In the report published by Trend Micro, the malware itself comes with many features. These include remote command execution, information theft, SMS sending, URL forwarding, and click ad fraud. The malware is also capable of signing up users for premium SMS subscription services without their permission. At the time of the firm publishing their findings, the app had been downloaded approximately 5,000 times. One of the more notable features the app possesses is the ability to bypass CAPTCHA solutions employed by some of these premium SMS services.

android malware developed using kotlin programming language

As to whether the using the Kotlin language provides any extra benefits to malware authors to little is known. Kotlin as a language is regarded as a concise and safe language. One of the main advantages to using the coding language is that it drastically reduces the amount of boilerplate code needed. This results in the language avoiding entire classes of errors such as null pointer exceptions. It is also capable of leveraging existing libraries for JVM, Android, and browsers. Its tooling support is also seen as an advantage as Android Studio 3.0 provides tools for helping users with Kotlin. In addition, it can convert all Java files or code snippets on the fly when pasting Java code into a Kotlin file. While the advantages of Kotlin are numerous and help explain its rapid adoption none of these advantages are known to benefit malware authors over and above Java for instance.

So far all malware targeting Android devices in the wild has been written in Java. Now that Kotlin has officially become the second programming language supported by the Android OS, and many expect it to become the primary language for writing Android apps in the following years, its use in malware can be expected to rise in conjunction with its legitimate use.

FakeBank

In another report released by researchers at Trend Micro, a new banking trojan has been discovered targeting Russian banks. Named FakeBank, it too is an Android malware targeting only Russian speaking banks currently. So far the researchers who discovered the new malware strain have collected thousands of samples. From the samples, they have ascertained that not only Sberbank but also other Russian banks like Letobank and the VTB24 bank have been targeted. In the samples collected it appears that the trojan poses mostly as SMS/MMS management software to lure users into downloading them. Rather the being the SMS/MMS service the malware intercepts SMS in a scheme to steal funds from infected users through their mobile banking systems.

The fraudulent transfer of funds is done by controlling an infected user’s open and close network function and also silently connect to the internet. This means that it can send information to its command and control server (C&C) without the user’s knowledge. It also inspects the device for anti-virus software, and if detected, will exit without executing any malicious behavior. This is a tactic that helps it remain unreported and under the radar in an attempt to avoid detection. Yet another feature of FakeBank is the ability to steal information from the device and uploads it to the C&C server. The sensitive data collected includes users’ phone numbers, a list of installed banking apps, the balance on any linked bank card, and even location information. To further ensure data collection is a success the malware forbids the user from opening the device settings, likely to prevent uninstallation. Some samples detected also required admin privileges from the user, which gives the malware even more access to the device.

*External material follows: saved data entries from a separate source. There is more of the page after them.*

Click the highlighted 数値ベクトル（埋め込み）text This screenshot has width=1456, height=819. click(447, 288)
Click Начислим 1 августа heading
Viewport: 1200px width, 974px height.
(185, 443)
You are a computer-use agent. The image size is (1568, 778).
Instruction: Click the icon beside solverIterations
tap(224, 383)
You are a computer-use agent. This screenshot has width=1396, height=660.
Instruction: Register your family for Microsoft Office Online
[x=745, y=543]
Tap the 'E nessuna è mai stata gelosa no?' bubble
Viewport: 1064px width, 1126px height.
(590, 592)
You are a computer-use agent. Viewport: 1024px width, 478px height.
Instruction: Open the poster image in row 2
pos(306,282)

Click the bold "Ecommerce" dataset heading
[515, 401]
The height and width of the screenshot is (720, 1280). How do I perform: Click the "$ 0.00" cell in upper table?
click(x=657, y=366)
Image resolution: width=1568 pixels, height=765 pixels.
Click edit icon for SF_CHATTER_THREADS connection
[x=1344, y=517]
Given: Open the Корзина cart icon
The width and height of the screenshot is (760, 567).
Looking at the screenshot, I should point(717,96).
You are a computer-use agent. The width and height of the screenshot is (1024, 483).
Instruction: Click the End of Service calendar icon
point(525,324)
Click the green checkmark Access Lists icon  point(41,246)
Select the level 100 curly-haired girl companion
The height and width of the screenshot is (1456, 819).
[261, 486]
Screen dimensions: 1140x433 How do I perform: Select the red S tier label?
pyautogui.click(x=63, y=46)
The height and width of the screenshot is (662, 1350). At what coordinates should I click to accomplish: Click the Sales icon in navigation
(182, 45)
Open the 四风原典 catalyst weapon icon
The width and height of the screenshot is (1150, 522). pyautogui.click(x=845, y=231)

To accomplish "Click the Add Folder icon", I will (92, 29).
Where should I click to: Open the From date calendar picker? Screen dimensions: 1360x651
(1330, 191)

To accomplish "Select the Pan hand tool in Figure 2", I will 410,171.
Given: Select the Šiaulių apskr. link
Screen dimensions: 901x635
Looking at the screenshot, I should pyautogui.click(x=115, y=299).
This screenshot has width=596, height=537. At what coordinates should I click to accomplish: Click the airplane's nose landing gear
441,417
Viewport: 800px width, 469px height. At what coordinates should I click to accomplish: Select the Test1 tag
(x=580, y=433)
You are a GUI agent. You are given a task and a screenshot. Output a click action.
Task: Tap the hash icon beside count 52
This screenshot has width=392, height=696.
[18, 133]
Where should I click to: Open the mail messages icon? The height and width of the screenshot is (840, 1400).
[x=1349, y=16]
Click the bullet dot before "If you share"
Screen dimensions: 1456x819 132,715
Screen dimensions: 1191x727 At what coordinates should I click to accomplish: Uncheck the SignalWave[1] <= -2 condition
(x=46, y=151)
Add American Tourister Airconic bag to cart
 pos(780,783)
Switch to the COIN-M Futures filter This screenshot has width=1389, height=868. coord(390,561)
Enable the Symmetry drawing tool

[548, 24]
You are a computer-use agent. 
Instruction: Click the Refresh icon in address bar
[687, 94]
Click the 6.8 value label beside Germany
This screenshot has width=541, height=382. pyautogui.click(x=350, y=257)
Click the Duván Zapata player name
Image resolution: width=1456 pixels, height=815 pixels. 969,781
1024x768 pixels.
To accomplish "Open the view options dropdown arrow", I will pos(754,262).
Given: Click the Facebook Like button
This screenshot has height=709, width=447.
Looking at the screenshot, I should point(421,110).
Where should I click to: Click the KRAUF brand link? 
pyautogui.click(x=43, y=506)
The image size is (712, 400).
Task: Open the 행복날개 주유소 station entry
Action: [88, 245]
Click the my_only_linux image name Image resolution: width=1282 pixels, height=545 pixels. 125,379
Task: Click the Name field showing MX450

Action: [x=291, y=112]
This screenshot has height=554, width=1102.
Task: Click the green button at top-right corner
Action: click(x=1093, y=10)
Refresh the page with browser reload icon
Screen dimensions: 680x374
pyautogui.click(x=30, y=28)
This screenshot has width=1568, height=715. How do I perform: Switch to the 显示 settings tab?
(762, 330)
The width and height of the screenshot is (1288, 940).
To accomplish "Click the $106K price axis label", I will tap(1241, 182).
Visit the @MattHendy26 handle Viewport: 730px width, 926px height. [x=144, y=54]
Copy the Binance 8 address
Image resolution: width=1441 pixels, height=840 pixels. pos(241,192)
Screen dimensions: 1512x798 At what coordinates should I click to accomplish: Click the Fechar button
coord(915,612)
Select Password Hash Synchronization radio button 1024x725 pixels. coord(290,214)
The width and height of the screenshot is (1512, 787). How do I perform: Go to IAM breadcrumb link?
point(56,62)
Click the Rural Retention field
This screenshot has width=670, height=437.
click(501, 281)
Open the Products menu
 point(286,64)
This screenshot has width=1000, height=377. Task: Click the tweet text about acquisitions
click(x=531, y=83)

Researchers have linked the discovery of FakeBank with the old Fanta SDK Android banking trojan that was active in early 2016. Fanta SDK was famous because it used an innovative technique of changing the smartphone's PIN and locking the screen while it drained funds from the victim's bank account. In the case of the older cousin of FakeBank the malware only activates if the user has the original Sberbank app installed on their phone and not on multiple banking apps. Much like in the case of FakeBank, Fanta SDK allowed the cybercriminal can now steal money silently in the background.

While many hoped for a slow and gentle start to the year, malware authors and cybercriminals have been hard at work. Much of this work has appeared to go under the radar in the wake of critical vulnerabilities affecting several generations of processors. However, it appears malware authors intend to continue 2018 in much the same way as 2017, and years previously.